Y en busca de encontrar explicaciones, las culpas son repartidas, entre un técnico que no logró darle un estilo de juego al equipo, futbolistas que mostraron un nivel bajísimo y una interna del plantel que sigue perjudicando el rendimiento colectivo.
Panorama complicadísimo, sobre todo teniendo en cuenta lo que asoma por delante, en un segundo semestre con la obligación de pelear bien arriba para intentar ganar el torneo Inicial, que es la única manera de meterse otra vez en la Copa Libertadores.
En pocas palabras, Boca necesita reinventarse como equipo, con el agravante que sólo tendrá una semana de vacaciones y arrancará la pretemporada el 2 de julio apenas con la certeza de tener sentado en el banco de suplentes a Carlos Bianchi como entrenador y a su máximo estandarte futbolístico, Juan Román Riquelme, entre los once.
Las demás son todas incógnitas, tanto de los jugadores que permanecerán en el plantel como de los que llegarán como refuerzos. Por el momento, parecen ser más los que se bajan del proyecto que los que se suman.
Porque a las salidas casi seguras de Franco Sosa, Emiliano Albín, Lautaro Acosta y Christian Cellay; se agregan las más que probables de Santiago Silva, Lucas Viatri y Guillermo Burdisso, que no son considerados por el entrenador; la de Walter Erviti, quien anunció que quiere cambiar de aire; y las que penden de un hilo, como en los casos de Clemente Rodríguez y Leandro Somoza, que están más para irse que para renovar el contrato que se les vence.
Y si a eso le sumamos las ofertas tentadoras de clubes del exterior por Agustín Orión, Juan Manuel Sánchez Miño y Cristian Erbes, todo pinta más oscuro aún.
De refuerzos, por ahora lo que asoma con más fuerza es la llegada de Daniel "Cata" Díaz, a quien le harían un contrato de tres años para que se convierta en el nuevo líder de una defensa que preocupa.

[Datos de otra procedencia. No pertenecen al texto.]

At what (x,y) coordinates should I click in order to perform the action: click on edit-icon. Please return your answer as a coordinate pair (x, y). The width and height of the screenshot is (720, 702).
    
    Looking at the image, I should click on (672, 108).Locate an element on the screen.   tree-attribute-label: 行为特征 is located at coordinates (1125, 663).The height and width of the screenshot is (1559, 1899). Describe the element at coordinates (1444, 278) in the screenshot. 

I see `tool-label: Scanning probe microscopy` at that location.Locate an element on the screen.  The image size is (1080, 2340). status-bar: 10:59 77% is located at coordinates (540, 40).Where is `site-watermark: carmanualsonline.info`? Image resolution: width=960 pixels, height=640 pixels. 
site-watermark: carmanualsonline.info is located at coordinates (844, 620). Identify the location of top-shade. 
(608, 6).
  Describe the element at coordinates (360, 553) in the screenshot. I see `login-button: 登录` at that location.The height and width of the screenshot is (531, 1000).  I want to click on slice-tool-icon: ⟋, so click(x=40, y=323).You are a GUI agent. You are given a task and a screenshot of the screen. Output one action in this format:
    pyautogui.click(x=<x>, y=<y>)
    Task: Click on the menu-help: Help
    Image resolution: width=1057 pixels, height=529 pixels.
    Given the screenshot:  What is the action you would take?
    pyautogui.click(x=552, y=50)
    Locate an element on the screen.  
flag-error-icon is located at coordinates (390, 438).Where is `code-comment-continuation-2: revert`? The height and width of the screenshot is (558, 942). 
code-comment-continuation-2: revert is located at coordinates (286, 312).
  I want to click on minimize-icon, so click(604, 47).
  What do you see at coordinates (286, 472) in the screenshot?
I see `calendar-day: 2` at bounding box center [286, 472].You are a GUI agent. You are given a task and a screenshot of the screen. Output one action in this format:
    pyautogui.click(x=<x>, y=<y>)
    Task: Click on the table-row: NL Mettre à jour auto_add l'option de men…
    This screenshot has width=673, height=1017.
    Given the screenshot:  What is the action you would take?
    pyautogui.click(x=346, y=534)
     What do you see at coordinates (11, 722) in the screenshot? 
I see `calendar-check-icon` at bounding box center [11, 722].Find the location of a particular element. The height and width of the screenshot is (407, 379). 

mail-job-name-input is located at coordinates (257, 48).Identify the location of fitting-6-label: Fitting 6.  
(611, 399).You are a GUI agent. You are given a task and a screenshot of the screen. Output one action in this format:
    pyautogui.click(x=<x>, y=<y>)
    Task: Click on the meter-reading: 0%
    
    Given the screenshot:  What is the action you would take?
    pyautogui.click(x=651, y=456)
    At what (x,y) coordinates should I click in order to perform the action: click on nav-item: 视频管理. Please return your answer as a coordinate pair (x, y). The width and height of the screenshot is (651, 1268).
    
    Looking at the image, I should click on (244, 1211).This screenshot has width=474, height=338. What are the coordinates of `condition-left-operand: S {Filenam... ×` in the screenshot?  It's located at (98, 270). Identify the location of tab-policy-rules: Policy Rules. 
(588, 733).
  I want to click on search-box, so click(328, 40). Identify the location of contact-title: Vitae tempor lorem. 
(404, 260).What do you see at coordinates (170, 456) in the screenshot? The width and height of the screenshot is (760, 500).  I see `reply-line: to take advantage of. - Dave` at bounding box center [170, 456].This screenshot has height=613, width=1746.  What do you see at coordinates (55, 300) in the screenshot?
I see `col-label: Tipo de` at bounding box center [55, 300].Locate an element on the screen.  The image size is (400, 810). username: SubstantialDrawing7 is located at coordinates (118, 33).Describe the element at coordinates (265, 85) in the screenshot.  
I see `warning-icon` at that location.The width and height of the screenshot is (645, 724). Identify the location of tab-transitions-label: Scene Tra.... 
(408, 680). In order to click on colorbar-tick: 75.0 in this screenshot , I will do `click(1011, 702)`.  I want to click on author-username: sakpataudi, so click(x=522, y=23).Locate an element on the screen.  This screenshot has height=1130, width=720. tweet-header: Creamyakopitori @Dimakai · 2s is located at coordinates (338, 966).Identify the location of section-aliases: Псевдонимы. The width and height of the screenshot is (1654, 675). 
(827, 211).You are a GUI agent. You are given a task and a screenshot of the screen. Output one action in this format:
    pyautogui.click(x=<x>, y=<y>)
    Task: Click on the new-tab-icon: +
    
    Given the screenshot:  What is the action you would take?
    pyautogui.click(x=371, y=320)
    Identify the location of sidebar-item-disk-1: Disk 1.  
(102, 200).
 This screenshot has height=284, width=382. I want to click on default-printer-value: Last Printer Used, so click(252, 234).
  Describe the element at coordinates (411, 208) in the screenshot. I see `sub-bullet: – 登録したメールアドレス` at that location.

Después, está la chance de que se sume Matías Rodríguez, un lateral que se formó en Boca pero que triunfó en Chile y viene de jugar en Sampdoria de Italia. Y como pedido especial del Virrey, la intención de hacer un esfuerzo económico para que llegue el goleador Emmanuel Gigliotti, que hoy está más cerca de irse a México.
La gran pregunta es, entonces, entre tantas salidas, tan pocas certezas de los que quedan y un panorama austero de refuerzos: ¿Qué futuro tiene el nuevo Boca? Y la primera respuesta es simple y rápida: complicado.
Al menos valen las palabras de Bianchi en Catamarca, por primera vez autocrítico y realista con su trabajo de estos primeros seis meses, para afirmarse en un mejor horizonte.
"No cumplimos bien los deberes y a partir de julio tendremos que tratar de encontrar las soluciones que Boca Juniors se merece. Tengo que conseguir darle un estilo, esa impronta que debe darle un técnico a un equipo para intentar lograr lo que se pretende, que es pelear arriba. Tenemos que encontrarle la vuelta, porque fuimos muy irregulares y obtuvimos resultados para nada satisfactorios. Me siento responsable de eso", afirmó el Virrey con crudeza, aunque renunciando a calificar como un "fracaso" esta primera parte del año.
Sin embargo, el propio Bianchi sabe que en la medida que no se meta en la pelea grande en el torneo Inicial, ese calificativo será inevitable. Por lo pronto, hay algo claro, que ya no debe dejarse en un segundo plano.
Sostenido en Riquelme como su jugador emblema, el Virrey deberá rodearlo de otros que lo entiendan, no sólo en la cancha sino afuera de la misma, para que el equipo sea un bloque a la hora de jugar pero también en la de conformar un grupo homogéneo. Un punto clave para que Boca pueda recuperar su perfil ganador.